Data records
• • • • •
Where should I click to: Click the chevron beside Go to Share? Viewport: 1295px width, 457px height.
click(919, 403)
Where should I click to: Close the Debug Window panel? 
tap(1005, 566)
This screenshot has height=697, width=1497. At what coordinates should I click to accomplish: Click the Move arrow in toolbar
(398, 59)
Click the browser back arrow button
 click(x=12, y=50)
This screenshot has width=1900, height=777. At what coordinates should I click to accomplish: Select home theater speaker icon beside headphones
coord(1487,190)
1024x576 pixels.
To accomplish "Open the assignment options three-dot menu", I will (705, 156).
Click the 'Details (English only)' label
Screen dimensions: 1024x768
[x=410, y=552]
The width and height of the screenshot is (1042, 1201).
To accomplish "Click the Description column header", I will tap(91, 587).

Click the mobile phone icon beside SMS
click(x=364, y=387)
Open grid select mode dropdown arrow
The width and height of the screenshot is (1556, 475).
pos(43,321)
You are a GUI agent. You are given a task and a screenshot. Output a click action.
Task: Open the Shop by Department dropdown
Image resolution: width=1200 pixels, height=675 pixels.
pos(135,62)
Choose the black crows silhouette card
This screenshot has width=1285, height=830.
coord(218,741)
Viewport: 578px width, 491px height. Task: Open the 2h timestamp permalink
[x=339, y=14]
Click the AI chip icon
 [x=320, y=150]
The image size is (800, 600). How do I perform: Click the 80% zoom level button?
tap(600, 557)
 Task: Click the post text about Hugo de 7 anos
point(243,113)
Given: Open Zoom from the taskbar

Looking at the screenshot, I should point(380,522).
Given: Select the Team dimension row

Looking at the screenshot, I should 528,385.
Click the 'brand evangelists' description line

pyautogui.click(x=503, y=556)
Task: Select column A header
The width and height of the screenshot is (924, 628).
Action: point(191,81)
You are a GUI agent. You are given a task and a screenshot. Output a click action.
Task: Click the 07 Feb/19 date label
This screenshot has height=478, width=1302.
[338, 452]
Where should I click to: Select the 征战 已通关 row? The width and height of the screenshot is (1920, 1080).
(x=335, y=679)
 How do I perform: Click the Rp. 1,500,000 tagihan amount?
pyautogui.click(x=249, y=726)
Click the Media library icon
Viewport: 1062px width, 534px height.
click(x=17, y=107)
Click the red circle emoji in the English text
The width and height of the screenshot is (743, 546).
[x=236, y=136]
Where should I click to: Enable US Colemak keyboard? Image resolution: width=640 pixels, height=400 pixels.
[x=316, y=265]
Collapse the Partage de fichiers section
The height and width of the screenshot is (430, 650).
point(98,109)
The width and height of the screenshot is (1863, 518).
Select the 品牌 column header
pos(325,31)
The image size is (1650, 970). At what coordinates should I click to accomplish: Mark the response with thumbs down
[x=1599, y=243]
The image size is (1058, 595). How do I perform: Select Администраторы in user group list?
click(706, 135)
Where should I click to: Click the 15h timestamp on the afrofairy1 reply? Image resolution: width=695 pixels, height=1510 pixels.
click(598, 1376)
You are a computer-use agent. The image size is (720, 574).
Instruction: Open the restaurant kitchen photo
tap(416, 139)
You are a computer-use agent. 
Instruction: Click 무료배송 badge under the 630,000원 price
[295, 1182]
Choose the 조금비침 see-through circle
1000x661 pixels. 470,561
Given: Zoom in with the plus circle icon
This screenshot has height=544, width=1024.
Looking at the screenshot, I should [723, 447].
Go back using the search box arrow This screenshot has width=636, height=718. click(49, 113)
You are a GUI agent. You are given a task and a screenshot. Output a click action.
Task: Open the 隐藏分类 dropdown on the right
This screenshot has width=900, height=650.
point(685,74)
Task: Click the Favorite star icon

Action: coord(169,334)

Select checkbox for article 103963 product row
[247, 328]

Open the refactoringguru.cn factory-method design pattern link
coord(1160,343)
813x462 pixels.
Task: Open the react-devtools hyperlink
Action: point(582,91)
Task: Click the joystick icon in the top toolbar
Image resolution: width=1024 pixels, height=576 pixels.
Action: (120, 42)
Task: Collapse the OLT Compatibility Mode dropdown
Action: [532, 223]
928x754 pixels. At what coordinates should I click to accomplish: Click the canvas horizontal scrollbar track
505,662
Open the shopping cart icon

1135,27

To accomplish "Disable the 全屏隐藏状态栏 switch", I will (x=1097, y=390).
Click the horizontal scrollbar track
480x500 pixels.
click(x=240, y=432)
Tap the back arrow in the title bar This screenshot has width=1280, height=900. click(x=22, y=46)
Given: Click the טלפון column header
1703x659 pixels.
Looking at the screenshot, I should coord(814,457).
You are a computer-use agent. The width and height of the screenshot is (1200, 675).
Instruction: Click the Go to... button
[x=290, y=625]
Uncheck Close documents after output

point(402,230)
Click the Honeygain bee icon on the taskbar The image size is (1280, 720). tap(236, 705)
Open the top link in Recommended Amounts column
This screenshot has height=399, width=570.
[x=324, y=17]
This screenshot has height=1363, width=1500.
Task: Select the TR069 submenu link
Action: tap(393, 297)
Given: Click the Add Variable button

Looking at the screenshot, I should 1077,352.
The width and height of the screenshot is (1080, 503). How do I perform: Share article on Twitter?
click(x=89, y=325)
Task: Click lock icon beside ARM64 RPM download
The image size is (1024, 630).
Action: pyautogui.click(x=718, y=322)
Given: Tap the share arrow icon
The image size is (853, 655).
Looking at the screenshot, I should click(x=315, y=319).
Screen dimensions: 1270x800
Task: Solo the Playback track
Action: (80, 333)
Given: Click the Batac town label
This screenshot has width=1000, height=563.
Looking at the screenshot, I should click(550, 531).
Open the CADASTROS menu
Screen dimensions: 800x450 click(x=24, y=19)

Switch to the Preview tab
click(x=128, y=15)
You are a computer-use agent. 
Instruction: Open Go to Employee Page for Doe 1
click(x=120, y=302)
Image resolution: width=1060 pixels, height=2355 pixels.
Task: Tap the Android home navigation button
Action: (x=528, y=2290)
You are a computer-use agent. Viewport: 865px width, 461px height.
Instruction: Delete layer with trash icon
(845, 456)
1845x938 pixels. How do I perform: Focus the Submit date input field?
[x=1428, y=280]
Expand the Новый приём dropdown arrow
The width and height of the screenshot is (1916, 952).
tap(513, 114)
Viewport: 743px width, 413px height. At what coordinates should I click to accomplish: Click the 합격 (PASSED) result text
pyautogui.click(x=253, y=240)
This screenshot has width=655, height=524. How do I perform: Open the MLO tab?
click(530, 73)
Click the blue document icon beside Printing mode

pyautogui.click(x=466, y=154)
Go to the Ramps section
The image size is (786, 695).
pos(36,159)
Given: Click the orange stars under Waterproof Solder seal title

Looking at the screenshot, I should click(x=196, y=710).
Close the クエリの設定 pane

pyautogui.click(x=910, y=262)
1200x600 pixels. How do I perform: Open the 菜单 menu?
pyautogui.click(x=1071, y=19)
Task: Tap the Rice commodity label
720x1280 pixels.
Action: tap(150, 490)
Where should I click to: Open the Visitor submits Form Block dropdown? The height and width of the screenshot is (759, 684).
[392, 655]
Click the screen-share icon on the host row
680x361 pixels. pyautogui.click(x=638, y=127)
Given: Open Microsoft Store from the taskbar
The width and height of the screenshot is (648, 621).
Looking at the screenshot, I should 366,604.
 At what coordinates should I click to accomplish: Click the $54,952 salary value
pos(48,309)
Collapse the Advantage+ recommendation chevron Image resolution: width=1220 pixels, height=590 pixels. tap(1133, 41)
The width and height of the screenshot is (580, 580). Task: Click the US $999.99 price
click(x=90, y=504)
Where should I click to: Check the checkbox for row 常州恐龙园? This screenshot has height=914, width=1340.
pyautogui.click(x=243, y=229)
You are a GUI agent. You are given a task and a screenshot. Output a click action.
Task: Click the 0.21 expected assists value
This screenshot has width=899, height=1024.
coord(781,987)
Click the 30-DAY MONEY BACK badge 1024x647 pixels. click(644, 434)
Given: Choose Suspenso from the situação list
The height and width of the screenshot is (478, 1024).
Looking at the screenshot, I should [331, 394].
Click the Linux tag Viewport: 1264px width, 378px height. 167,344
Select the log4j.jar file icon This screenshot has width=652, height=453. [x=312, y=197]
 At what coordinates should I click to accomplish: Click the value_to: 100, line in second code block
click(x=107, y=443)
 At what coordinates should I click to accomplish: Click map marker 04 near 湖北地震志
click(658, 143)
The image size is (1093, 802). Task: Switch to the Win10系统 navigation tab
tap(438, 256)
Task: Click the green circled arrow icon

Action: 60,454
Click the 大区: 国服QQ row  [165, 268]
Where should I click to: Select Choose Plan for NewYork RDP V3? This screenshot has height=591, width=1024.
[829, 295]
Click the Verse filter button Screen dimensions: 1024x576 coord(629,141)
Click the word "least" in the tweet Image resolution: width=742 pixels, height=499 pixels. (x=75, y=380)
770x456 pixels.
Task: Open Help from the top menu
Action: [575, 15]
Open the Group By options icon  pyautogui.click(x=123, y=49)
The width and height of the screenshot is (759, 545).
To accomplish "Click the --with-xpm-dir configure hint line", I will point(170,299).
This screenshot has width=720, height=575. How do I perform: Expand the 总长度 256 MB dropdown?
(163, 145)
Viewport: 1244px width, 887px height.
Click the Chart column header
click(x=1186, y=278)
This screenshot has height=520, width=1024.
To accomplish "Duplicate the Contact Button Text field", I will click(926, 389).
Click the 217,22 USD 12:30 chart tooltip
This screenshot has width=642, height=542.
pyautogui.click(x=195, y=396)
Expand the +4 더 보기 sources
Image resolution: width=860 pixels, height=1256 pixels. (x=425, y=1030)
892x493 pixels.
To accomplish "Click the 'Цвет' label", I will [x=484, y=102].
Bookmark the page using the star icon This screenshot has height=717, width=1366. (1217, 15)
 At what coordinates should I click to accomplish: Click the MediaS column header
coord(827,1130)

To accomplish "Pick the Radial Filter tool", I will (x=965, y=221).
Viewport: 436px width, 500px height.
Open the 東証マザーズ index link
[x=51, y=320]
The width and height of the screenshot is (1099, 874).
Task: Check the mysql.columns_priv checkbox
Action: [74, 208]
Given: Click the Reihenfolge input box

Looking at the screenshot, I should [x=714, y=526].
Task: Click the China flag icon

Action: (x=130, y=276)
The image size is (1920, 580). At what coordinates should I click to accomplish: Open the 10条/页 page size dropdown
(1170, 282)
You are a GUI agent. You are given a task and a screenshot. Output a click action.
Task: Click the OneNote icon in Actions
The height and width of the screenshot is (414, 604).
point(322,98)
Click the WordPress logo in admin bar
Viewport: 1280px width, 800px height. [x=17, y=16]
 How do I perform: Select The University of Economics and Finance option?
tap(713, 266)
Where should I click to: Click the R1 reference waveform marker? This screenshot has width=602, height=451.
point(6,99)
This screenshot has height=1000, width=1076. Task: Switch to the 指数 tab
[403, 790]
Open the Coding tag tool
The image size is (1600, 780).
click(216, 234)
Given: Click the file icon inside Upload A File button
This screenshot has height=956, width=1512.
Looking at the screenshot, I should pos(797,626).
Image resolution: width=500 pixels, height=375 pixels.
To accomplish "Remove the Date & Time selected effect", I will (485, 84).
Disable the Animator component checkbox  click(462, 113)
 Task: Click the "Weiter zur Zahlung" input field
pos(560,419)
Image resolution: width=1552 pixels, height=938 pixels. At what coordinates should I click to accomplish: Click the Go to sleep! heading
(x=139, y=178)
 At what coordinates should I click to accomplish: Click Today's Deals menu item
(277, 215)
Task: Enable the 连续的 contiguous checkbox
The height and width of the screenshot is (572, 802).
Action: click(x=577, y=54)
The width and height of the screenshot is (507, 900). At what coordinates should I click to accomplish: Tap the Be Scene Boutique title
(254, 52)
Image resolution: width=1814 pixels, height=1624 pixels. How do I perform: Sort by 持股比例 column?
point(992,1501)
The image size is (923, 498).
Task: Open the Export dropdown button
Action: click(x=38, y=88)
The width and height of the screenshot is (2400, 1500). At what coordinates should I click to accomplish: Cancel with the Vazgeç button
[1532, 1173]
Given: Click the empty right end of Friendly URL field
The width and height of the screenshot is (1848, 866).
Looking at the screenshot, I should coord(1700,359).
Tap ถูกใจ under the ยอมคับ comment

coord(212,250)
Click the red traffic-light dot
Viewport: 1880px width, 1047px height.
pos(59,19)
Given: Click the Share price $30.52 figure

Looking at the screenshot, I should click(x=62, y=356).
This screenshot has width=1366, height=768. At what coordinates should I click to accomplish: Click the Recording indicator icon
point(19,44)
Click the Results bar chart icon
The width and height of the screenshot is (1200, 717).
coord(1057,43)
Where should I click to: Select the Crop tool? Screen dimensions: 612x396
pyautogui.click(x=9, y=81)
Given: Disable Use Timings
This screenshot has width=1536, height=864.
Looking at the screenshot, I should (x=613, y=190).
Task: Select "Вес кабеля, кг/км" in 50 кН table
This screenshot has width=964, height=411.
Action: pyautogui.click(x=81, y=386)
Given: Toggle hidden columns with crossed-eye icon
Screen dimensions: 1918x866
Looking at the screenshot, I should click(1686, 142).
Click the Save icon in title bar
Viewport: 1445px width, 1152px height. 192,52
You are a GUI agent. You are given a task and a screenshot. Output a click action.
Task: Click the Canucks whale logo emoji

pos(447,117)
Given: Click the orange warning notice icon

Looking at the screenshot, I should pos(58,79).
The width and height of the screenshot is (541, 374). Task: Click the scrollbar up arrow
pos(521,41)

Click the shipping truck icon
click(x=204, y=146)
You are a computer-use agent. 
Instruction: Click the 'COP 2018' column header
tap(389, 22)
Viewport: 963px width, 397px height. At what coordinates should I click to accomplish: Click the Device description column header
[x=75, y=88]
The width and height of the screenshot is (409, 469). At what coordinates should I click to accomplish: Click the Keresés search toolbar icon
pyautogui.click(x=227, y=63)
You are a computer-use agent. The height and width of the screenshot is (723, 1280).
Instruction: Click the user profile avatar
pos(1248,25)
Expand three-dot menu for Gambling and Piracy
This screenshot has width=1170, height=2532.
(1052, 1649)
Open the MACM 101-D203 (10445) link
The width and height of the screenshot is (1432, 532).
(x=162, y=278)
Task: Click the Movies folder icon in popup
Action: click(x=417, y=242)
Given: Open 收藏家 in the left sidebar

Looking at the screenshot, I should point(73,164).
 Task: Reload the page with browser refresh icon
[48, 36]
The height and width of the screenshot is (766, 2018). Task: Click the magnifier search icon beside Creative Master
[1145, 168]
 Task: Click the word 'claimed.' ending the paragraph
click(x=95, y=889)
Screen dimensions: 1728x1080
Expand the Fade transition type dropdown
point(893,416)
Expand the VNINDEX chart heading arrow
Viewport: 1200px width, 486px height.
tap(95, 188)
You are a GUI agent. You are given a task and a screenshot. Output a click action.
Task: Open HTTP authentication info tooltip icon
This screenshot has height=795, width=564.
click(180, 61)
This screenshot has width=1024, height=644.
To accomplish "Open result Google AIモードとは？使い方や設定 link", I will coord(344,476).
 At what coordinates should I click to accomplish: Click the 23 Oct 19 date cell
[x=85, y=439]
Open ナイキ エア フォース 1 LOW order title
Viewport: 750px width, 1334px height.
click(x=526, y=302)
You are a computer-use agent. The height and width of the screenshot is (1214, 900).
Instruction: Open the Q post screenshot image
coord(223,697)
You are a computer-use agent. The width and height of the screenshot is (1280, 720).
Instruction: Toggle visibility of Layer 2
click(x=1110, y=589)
• • • • •
[PROBLEM TO SOLVE] Your job is to copy out every line from the records above that has the word "Disable".

[TASK RESPONSE]
To accomplish "Disable the 全屏隐藏状态栏 switch", I will (x=1097, y=390).
Disable the Animator component checkbox  click(462, 113)
Given: Disable Use Timings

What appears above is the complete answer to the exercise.